All the while we have schools teaching perversion, profligate government spending, illegal aliens “undocumented” into legitimacy, criminals who go unpunished, slackers who are rewarded, heroes who are derided and traitors who are exalted. We have caricatured virtue and vice, exaggerating some parts to grotesque proportions while ignoring others.
Hell, after this paragraph alone we can scratch “Caricature virtue and vice” off our To Do list.
The result is that we misdirect our scalpel during “corrective” surgery, slicing off healthy tissue while allowing cancerous tumors in our midst to grow unfettered.
Hm. “[C]ancerous tumors in our midst,” I wonder if that’s supposed to be some kind of metaphor for certain people…?
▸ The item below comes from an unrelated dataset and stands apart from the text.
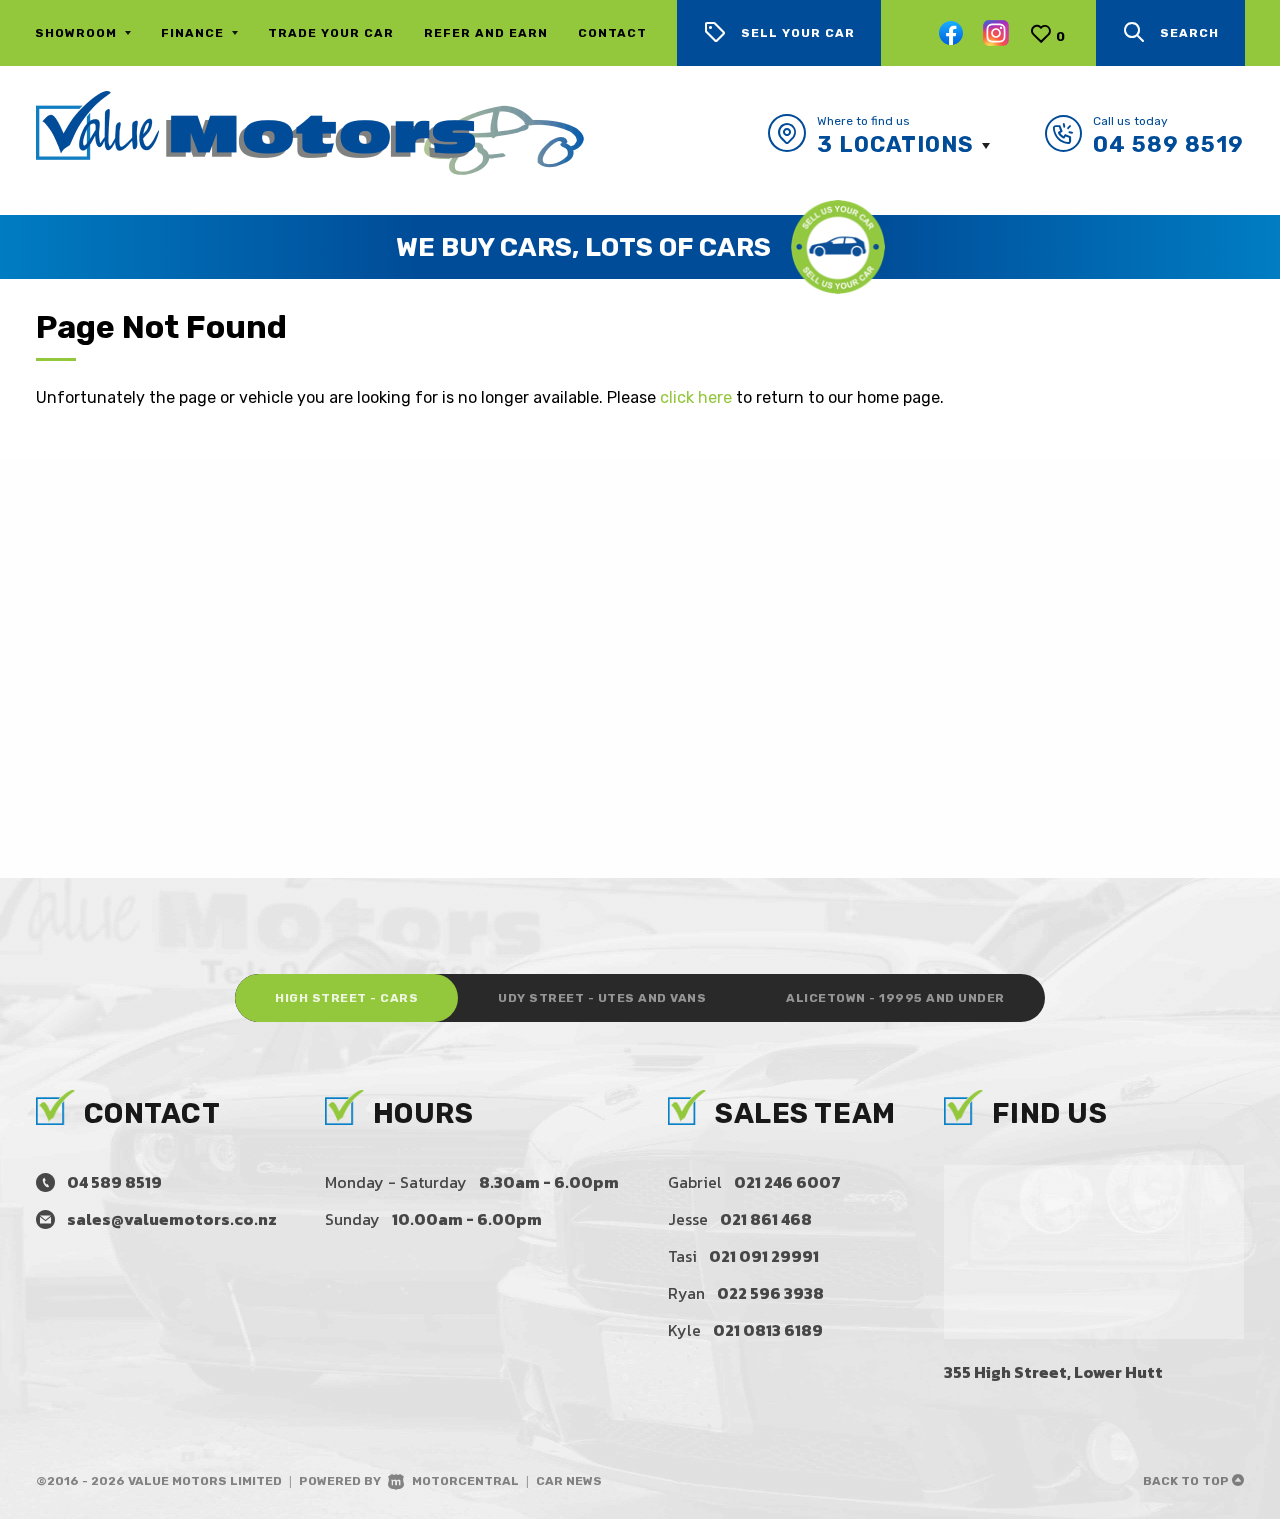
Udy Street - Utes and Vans (602, 998)
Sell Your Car (798, 33)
Nazi ideologists frequently employed [medical and disease metaphors] in their public attacks on the Jews. In these metaphors, the Jews were compared to various types of bacilli or disease: cancers, plague, or tuberculosis.
Nah. Probably not…Anyway, I shouldn’t compare Selwyn’s column to Nazi rhetoric; after all, he hasn’t broken Godwin’s law…
The modern leftist is as blind as a Nazi who thinks he is good because he is hygienic and punctual.
Oops. Looks like Mother Superior jumped the gun there…
Yet this leftist conception of virtue is as shallow as it is narrow; its definition of goodness doesn’t seem to involve love for what one defends as much as equal-opportunity hatred. As to this, I have long observed something: liberals treat blacks like people; the problem is that they don’t treat people like people. That is to say, they treat blacks like everyone else, but they treat everyone pretty shabbily.
What does that mean, exactly? It’s not like liberals go around torturing people…
With Torquemada-like zeal they advance the dogma that we must treat all people equally…
Those where the days, back when the Equal Employment Opportunities Commission could impose the Auto-da-fe, instead of these wimpy fines.
Equally at what moral level? You can treat people equally by killing them all with the same expedition and ferocity.
And that’s how we get from the liberal push to provide health care for all Americans, to forcing patients to stand in their hospital gowns before a leftist Star Chamber and defend their right take a beta blocker.
So here is the implied standard: you may curse people out generically for five minutes with seething hatred, just don’t utter one racial epithet. You may let everyone starve, just don’t give one race a morsel of food another cannot digest.
Lactose-intolerance is the new Black.
You may corrupt all races with vile hip-hop anti-culture, just don’t imply that it is more corruptive than anything else. This is our national hang-up, our racial Puritanism.
I agree, Mr. Duke, that your column is rich in “racial Puritanism,” I just don’t think it means what you want us to think it means. So I guess after all this, I’ve learned one more thing about Selwyn: He seems to be dying to shout out certain words and ideas that even American Thinker wouldn’t publish or condone, but he believes he’s smart enough to encode his message in such a way that only the Right Kind of People will be able to decrypt it. So actually, he’s pretty stupid.
Okay, so two things.
“slackers who are rewarded, heroes who are derided . . .”
Sounds like the Republicans during the 2004 election, but maybe that’s just me.